To the OP:  There is nothing complicated at all about the Marriott trading system per se'.  It's what you read here at TUG that makes it so.  The reason is that a lot of posters here are interested in maximizing their usage.  I'm one of them.  Sometimes these strategy discussions become very twisted, lack consensus and are at best long shots.

It's very simple to call the Marriott adviser and let them handle things.  If you bought re-sale you might not have an adviser but the Marriott desk at I.I. can also handle things pretty well.  You will get what they are able to give you.  If that's all you need then there's no problem.

It becomes complicated when you read about alternative strategies that involve MRPs, DC points, ACs, flextime, lockoffs, etc. All of that is discussed here at one time or another.  The best way to learn is to read the posts that you are interested in and in time you will get the picture.

Mariott's trading system is simple.  You trade your week for another week.  When it goes beyond that it gets more complicated but, for many of us well worth the effort.


----------



## Davey54321 (Aug 28, 2012)

*We are at Newport Coast Villas now on an II trade....*

....used Memorial Day week 2012 Marriott Cypress Harbour sport week to get it... Great resort, (beautiful location and weather here now too) with some caveats, which I will share at later date, if anyone is interested....
Vicki
ps. We have been able to get pretty much any trades we wanted within MVCI using our Cypress Harbour Sport week as trader, including Oahu and Kauia and Marbella, but this is first major trade since DC program was fully in play... We did join DC and bought some points (hedging our bets, with that decision


----------



## Bill4728 (Aug 28, 2012)

Most all good weeks at nice Marriott resorts will have enough trading power to get the weeks you want. II assigns trading power when you deposit your week and if the week you deposit has enough power, if the week is available you can get it. 

The problem isn't trading power but supply and demand. Very few summer weeks at NCV get deposited. So there are more people ( who have a deposit with enough trading power) wanting summer NCV then weeks available.  So, having higher trading power may not be the key to getting one of those weeks. 

We own 2 gold weeks at NCV, but never have to use them to trade into NCV during platinum season.  Our other TSs have enough trading power to get us into NCV in the fall (when we prefer to visit NCV) and our gold weeks at NCV let us reserve any week in the spring.  

Hope this helps


----------



## kyfonky (Aug 29, 2012)

Thanks everyone for your comments! very usefull information.
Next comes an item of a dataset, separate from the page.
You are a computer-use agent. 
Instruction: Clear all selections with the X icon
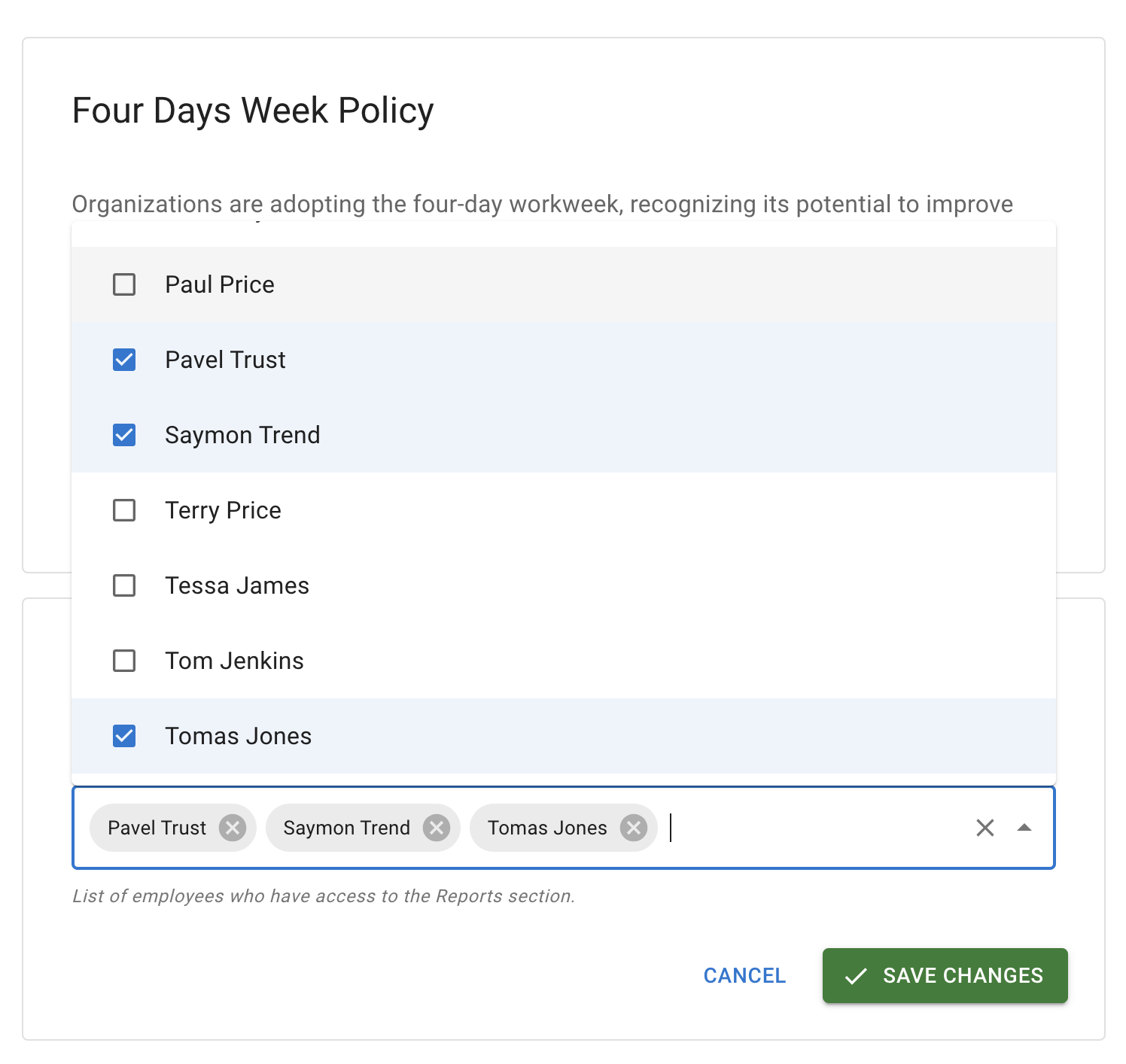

After reading your comments I guess I'm more comfortable about the trading system; as someone said, Marriot trading system is simple, but sometimes we complicate it trying to get the most benefits.

I guess I will check resales prices for both Timberlodge and NCV and compare; maybe Barony might be also a good option -for trading only-. A cheaper options are Grande Vista and Grand Chateu, but I'm not sure how much trading I can get with those weeks.

Thanks again


----------



## kyfonky (Oct 17, 2012)

*How much trading power....*

Hello everyone!

I'd like to have your opinions and experiences about how good trades I could get with the following resorts/seassons:

- Timberlodge 2BR Gold seasson (i.e. last week of November)
- Timberlodge 1BR Platinum seasson (January to February)
- MountainSide 2BR Silver seasson (i.e. last week of November)
- Newport Coast 2BR Platinum seasson (i.e. summer, mid-november or early december)
- Villas Doral 2BR Silver seasson (i.e. summer June to August)
- Grand Chateau 2BR Platinum seasson (what is the most-demanded dates in the US? (I live in Mexico)
- Grande Vista 2BR Platinum seasson (i.e. summer)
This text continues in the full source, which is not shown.